The Northern Virginia-based Inova Health System with a total of 1,753 licensed beds, one of many healthcare organizations on a path to meaningful use, is in the process of liberating the data silos of its six community hospitals to inch its way toward becoming an accountable care organization (ACO). Inova enlisted the help of the Redwood Shores, Calif.-based Oracle Health Sciences, whose suite of interoperability and analytics products formed the informatics foundation of a data services hub within Inova to cull patient information for clinical care and research purposes. HCI Associate Editor Jennifer Prestigiacomo spoke with Inova’s Chief Medical Information Officer Ryan Bosch, M.D., about the strategies and challenges surrounding the journey toward accountable care. Here are excerpts from that interview:
Healthcare Informatics: What is Inova currently doing to link its silos of data?
Ryan Bosch, M.D.: We are really excited about our allergy product and our allergy work. It’s going to sound like a little, teeny thing, but when you have all those different systems, a lot of those systems have an allergy list in it. When a patient shows up to our ER, that patient expects that we enter the allergies [across all our systems]. During that visit, that might be the only system they touch. One of our hospitals only runs McKesson, so the patient might always be in McKesson. The next year they may move, and get admitted to another Inova hospital, so we have to think at a more enterprise level. And the Inova intelligence engine allows us to consume disparate pieces of data and liberate them from their core source, and then create a source of truth for that patient, so when we pull up the Inova intelligence engine we can say, “What allergies did Mr. Smith have?” And we’d have a consolidated view of what they were.
So the master patient index is in its simplest state a source of truth, for a unique identification method of that patient. It’s like a medical record number with a wizard in it that helps it match and make sure that the 10,000 John Smiths that we have, we know which one of them are the same and we have algorithms that allow us to make those connections and bridges and algorithms that tell us, yeah these probably are same, but we’re still not comfortable enough based on our internal audit to bridge them, so we’re going to keep them as individuals now. Conceptually, it allows us to know and identify an individual across our entire footprint.
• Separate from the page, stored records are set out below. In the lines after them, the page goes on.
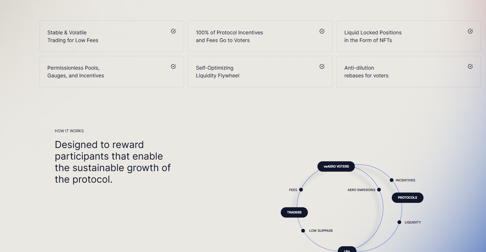Select the PROTOCOLS node in diagram
This screenshot has height=252, width=486.
point(407,198)
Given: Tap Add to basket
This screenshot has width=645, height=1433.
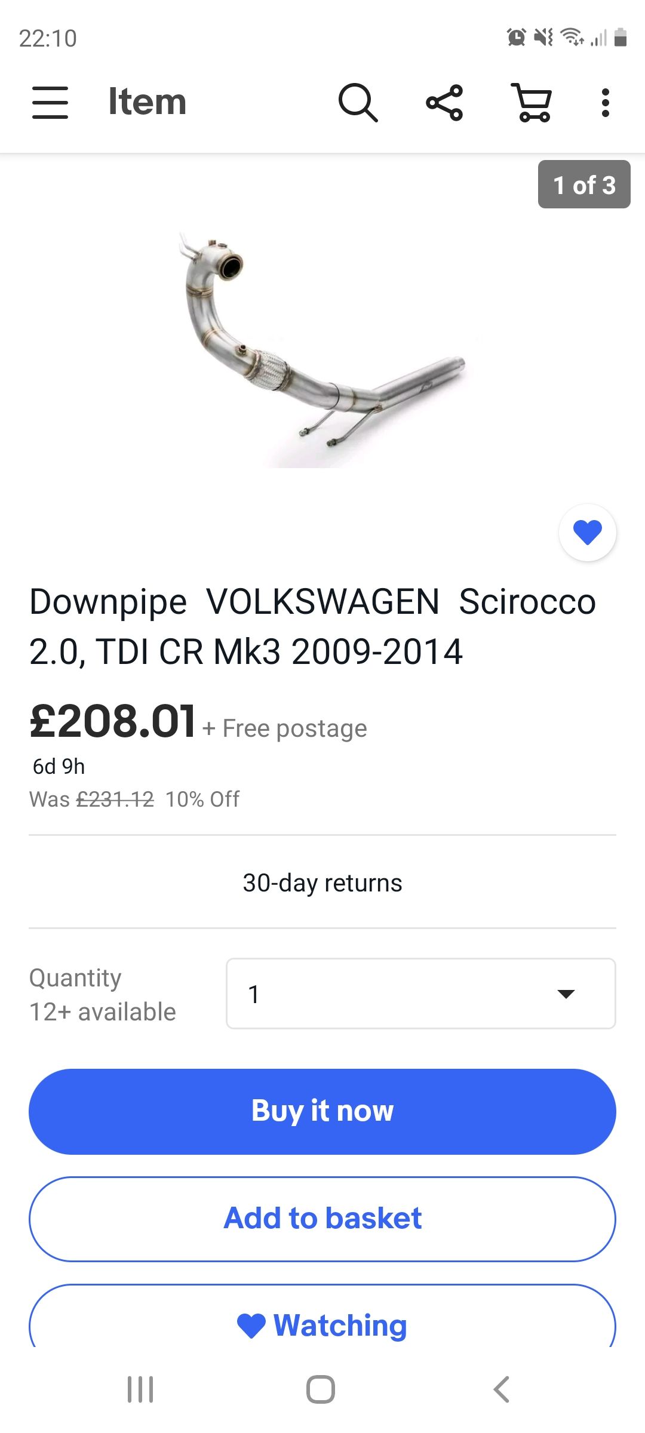Looking at the screenshot, I should [323, 1219].
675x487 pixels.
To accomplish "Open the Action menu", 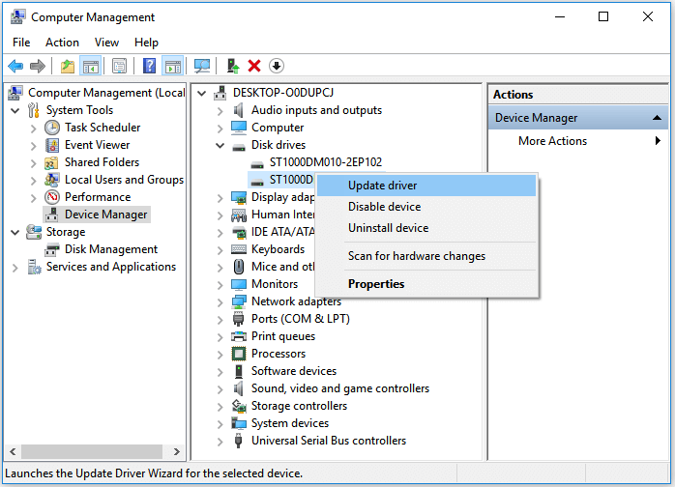I will tap(62, 43).
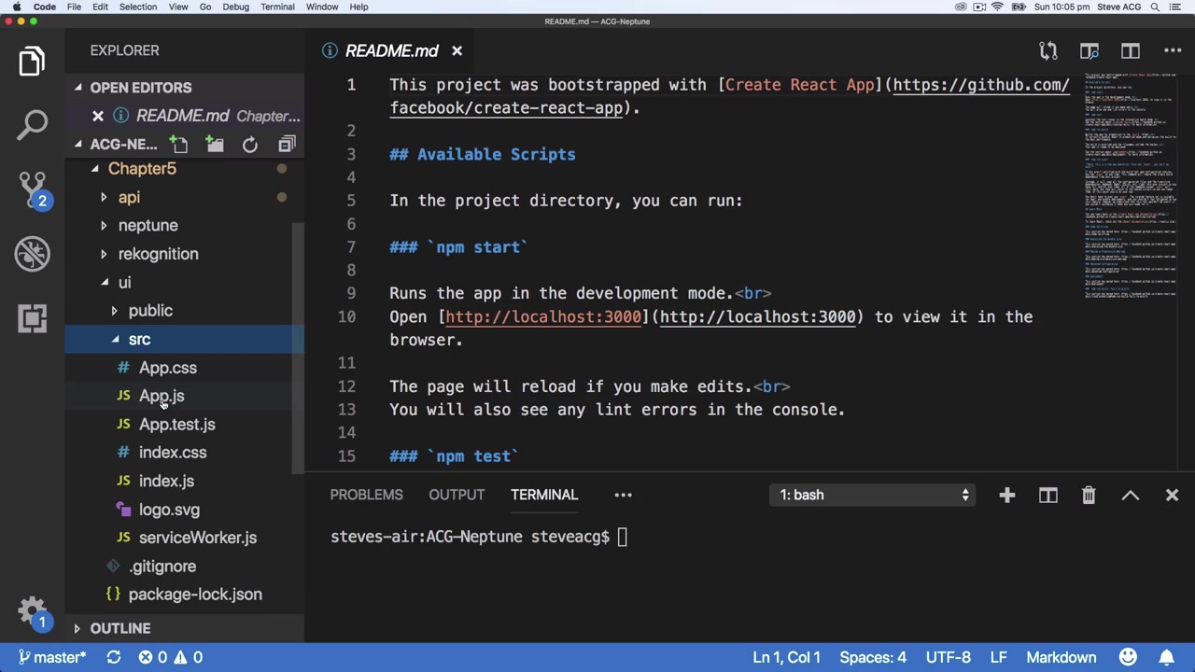
Task: Open the Terminal menu in menu bar
Action: coord(277,7)
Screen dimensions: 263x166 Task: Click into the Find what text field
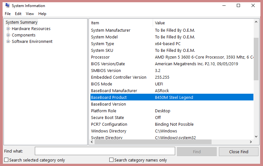(105, 151)
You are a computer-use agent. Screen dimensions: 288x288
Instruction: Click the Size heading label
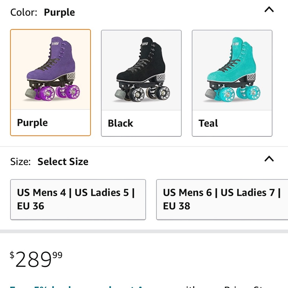pos(19,162)
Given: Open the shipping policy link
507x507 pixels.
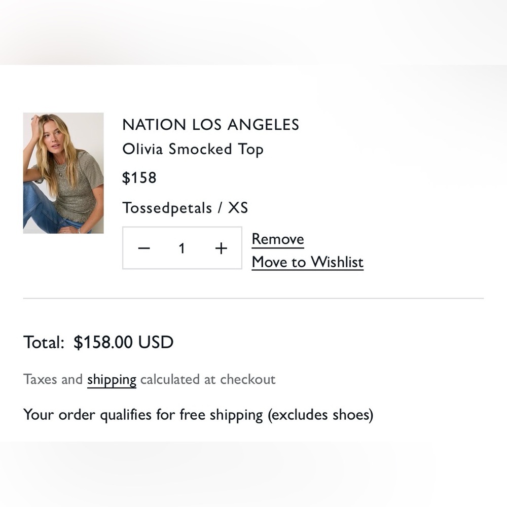Looking at the screenshot, I should [112, 380].
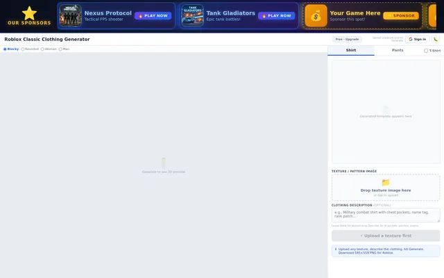The image size is (444, 278).
Task: Open the Tank Gladiators game icon
Action: coord(193,15)
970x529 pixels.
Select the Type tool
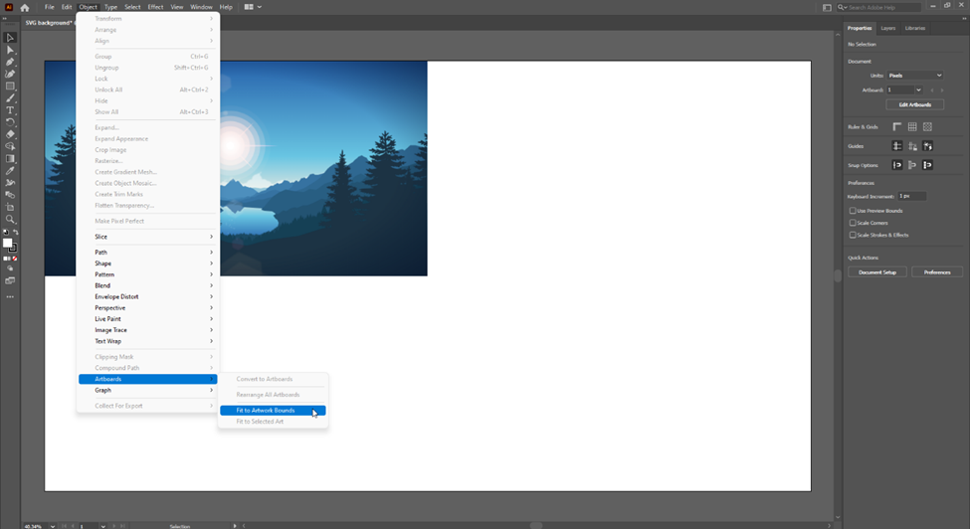pos(10,110)
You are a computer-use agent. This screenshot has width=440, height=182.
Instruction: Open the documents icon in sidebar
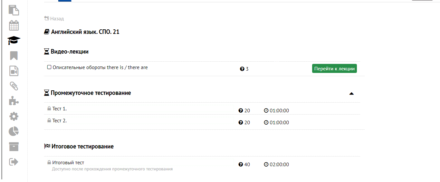click(14, 10)
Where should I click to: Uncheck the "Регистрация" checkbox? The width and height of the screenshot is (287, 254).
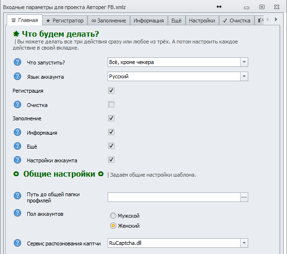(111, 90)
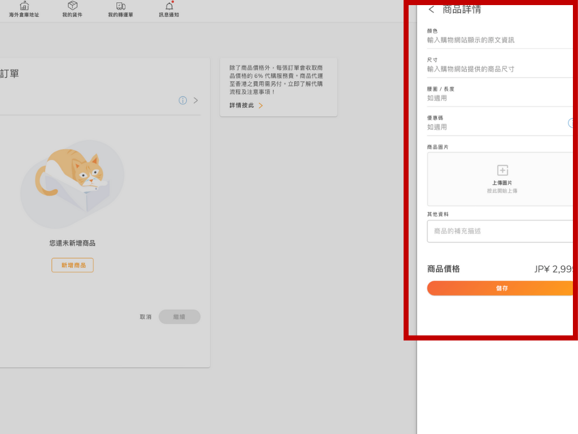Open the 海外倉庫地址 warehouse icon

click(24, 6)
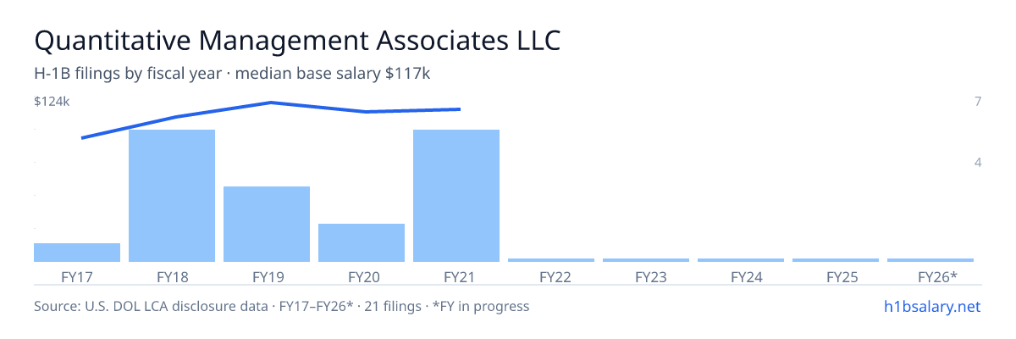
Task: Click the FY21 bar
Action: pyautogui.click(x=456, y=196)
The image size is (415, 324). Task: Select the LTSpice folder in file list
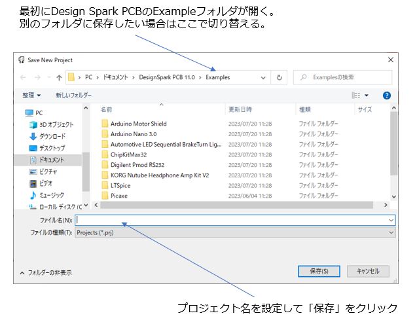pos(120,185)
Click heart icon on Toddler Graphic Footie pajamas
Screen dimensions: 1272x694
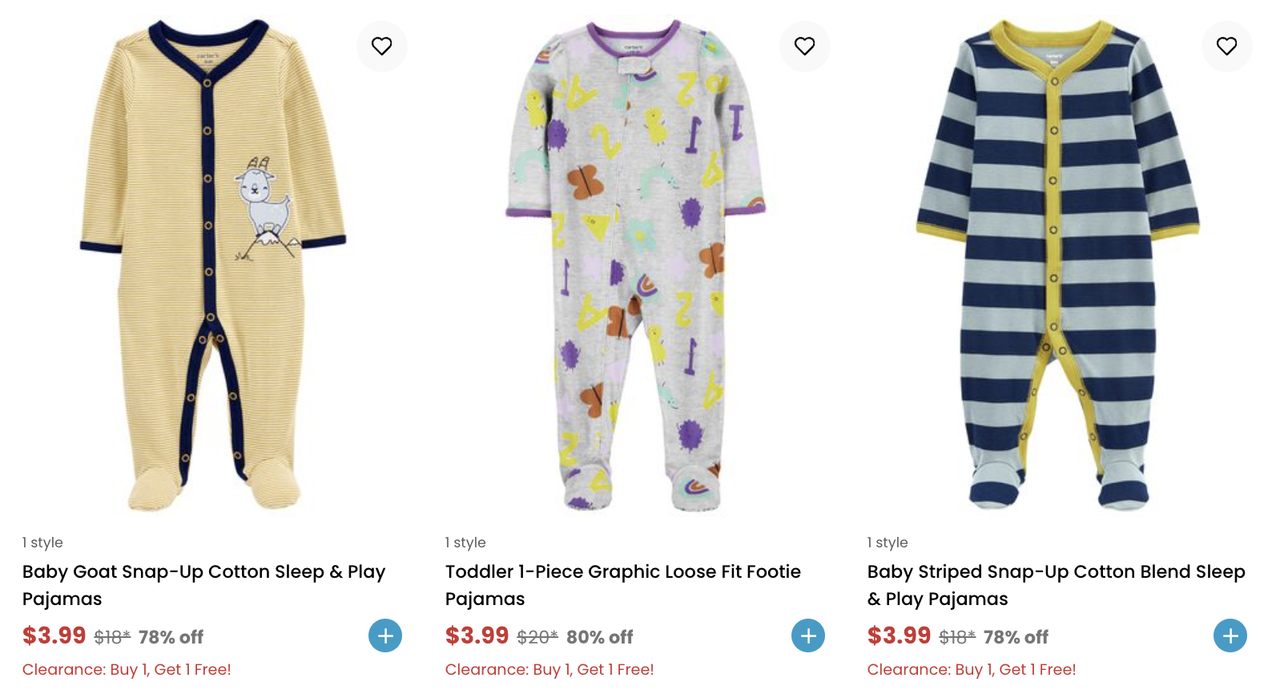coord(804,46)
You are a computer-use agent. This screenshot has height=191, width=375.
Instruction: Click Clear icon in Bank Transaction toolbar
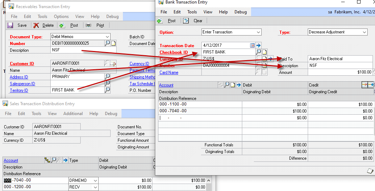(x=186, y=21)
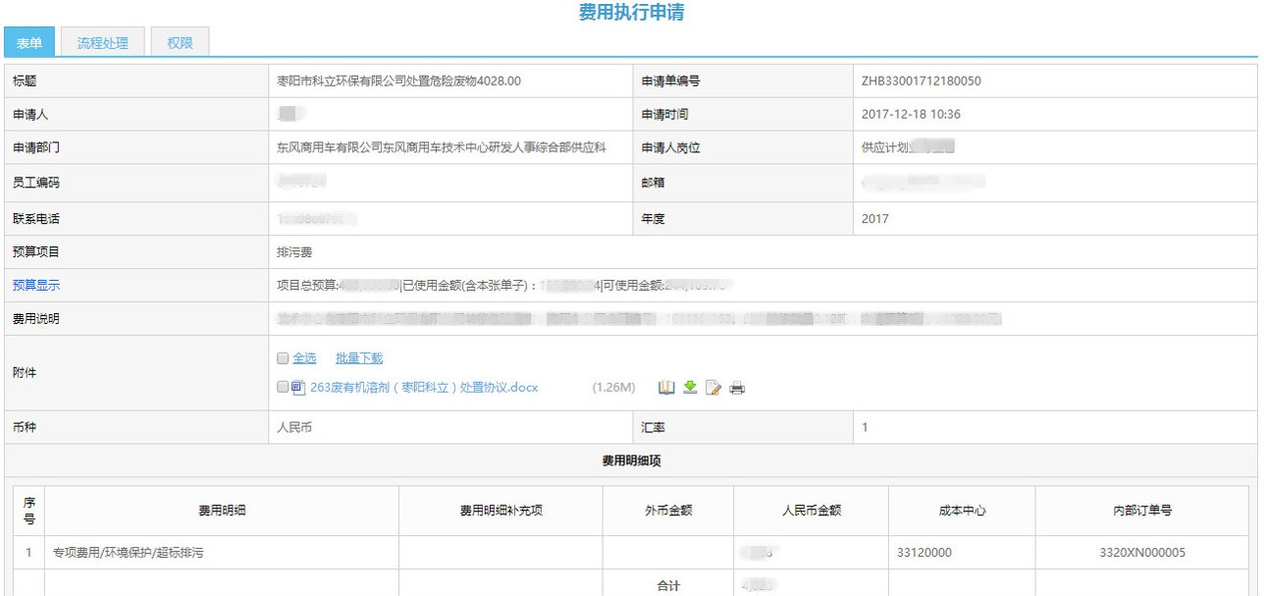1264x596 pixels.
Task: Click the green download attachment icon
Action: (690, 388)
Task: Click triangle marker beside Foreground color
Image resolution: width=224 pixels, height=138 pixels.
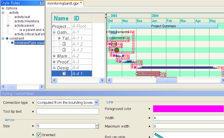Action: 150,109
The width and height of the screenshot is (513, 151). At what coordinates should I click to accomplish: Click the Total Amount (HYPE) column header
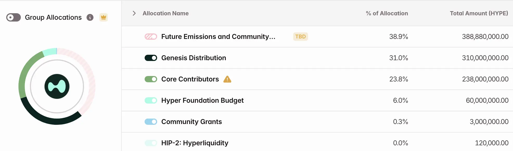coord(479,13)
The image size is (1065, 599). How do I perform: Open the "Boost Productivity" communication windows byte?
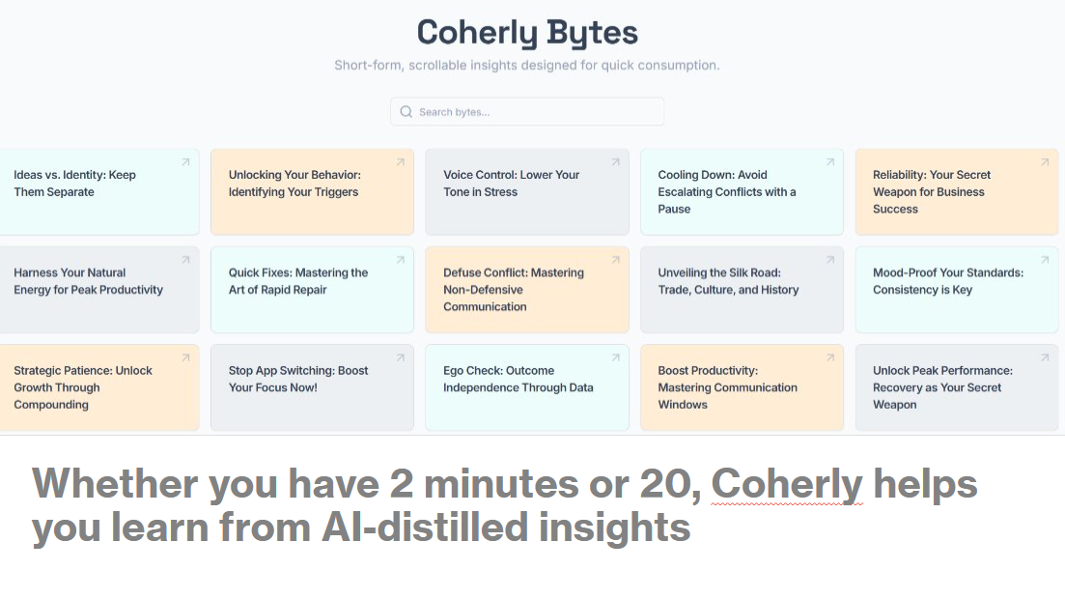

HCI: What have been some challenges so far?
Bosch: We call our project inside the shop here the Rosetta Stone because we are taking Greek, Cyrillic, hieroglyphics, and trying to find translations. Because the legacy data was written in whatever language they chose to write it in, without any plan ever to push it to anybody, we have 15 years of data written in hieroglyphics. I can go extract it, but it doesn’t mean anything. So how do I extract it in a way that translates it too, not only in today’s terms—because we’re in an explosive interoperable environment, where there are actually more and more definitions, “you should use this language when you’re talking about medications, and the FDB [First Databank] language when you’re talking about allergies, and SNOMED for medical problems, and ICD-9 when you’re talking about billing and diagnosis? So, the real challenge is, the IT folks would call it, the migration table. How do you use a Rosetta Stone to consume and extract the data and place it in a new storage where it has the tags and the categories and it has context now to be used in a meaningful way?
HCI: How will healthcare systems like Inova move toward the ACO model of care?
Bosch: The whole accountable care model really requires an intelligent delivery of healthcare. You need an intelligent engine underneath it. You need to know what you did, how it helped the patient, the care situation, so you can iterate on it and do better. It’s a feedback loop. To become an accountable care organization, it implies that as a healthcare delivery system, we have insight into what we’ve done, where we did it, how much it cost us, how much it cost the patient, how much benefit it provided? There are just so many different layers of feedback or analytics that it requires—because ultimately the ACO model is trying to take some of the risk of financial care to the patient away from the third party payers and push that risk to different places. So, they’d like health systems to accept some of that risk in the care of the patient, but to do that, anyone who wants to be an ACO has to know really granularly what their costs, expenses, outcomes, and quality are. To get to that stage of being an ACO requires this internal capacity to know your internal data really well.